The time is now that the gates behind the wall is opening. The feeling was akin to landing on a new planet, from the exterior to the sounds.
People say you’ve got a second chance now, and it sounds hopeful in a headline. Real life doesn’t file it neatly, though. On my first night out, I couldn’t sleep. The mattress swallowed me, the room was too quiet, and I found myself staring at the ceiling, waiting for somebody to yell ‘Count time.’ Nobody did. Just me, my thoughts, and a hundred questions I didn’t have answers for.
Freedom isn’t smooth. It’s a stumble, a little wrong-footed, a little loud. In the grocery store, I froze in front of the bread aisle. Ten years ago, it was white or wheat. Now there are forty kinds with labels I can’t pretend to pronounce. A lady behind me sighed like I was wasting her time. I wanted to explain—sorry, ma’am, I’ve been gone, I don’t know which bread.
Work was worse than I expected. Application after application, form after form. The feeling of coming home and trying to start fresh, but your record can at times prevent you from finding legal employment. But there are companies that will hire people with a criminal record. Smiles tighten, hands go cold. ‘We’ll be in touch.’ They won’t. That sting stays with you. You have to stay the course and understand that you will get a job. While waiting, stay productive. But the ones who stick around, who set a plate for you at the table—they make the world feel less cold.
The toughest battle isn’t the job hunt or the sideways glances. It’s the mirror. When I reflect, I understand my mistakes. You cannot allow guilt to weigh you down. People say ‘forgive yourself.’ Easier said than done. Some days I almost believe it. Other days, the guilt roars back. That’s the part nobody talks about—the sentence after the sentence. The one you serve inside yourself.
And yet, there’s beauty in the small stuff. A cup of coffee you paid for.

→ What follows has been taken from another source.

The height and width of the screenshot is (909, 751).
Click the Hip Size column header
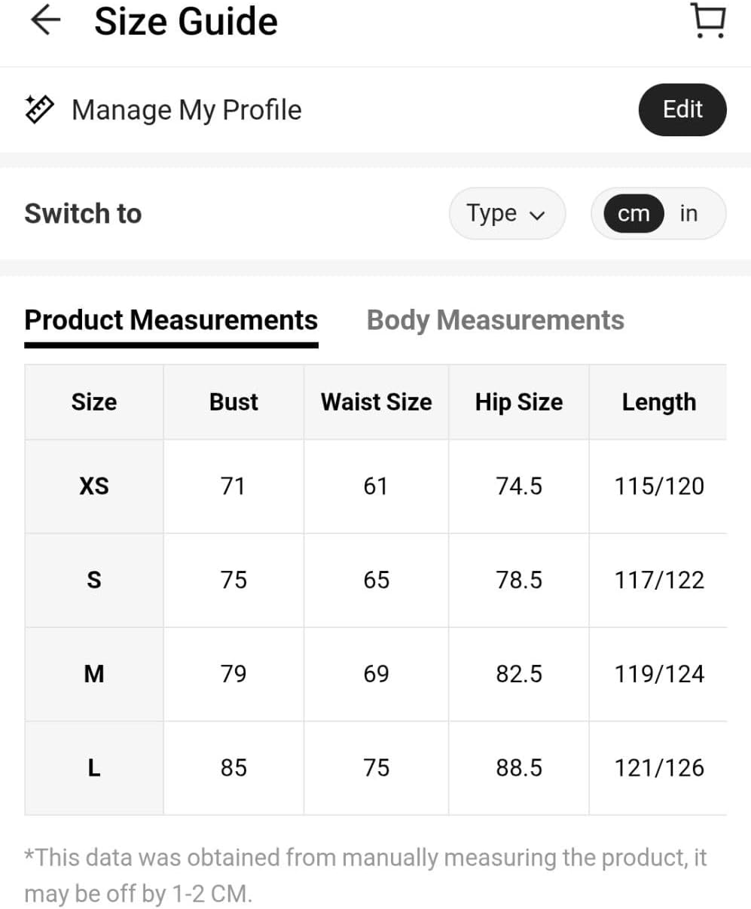pos(519,402)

Sun on your face. Walking down the street without someone telling you where to stop. Kids laughing, and this time you’re actually there to hear it. Those little things? They’re everything. They’re the reason you keep pushing, even when the weight of your past tries to pull you back.
Getting a second chance is not an easy road, so you have to be prepared for the good and the bad and the ugly, and be prepared for some uncomfortable feelings.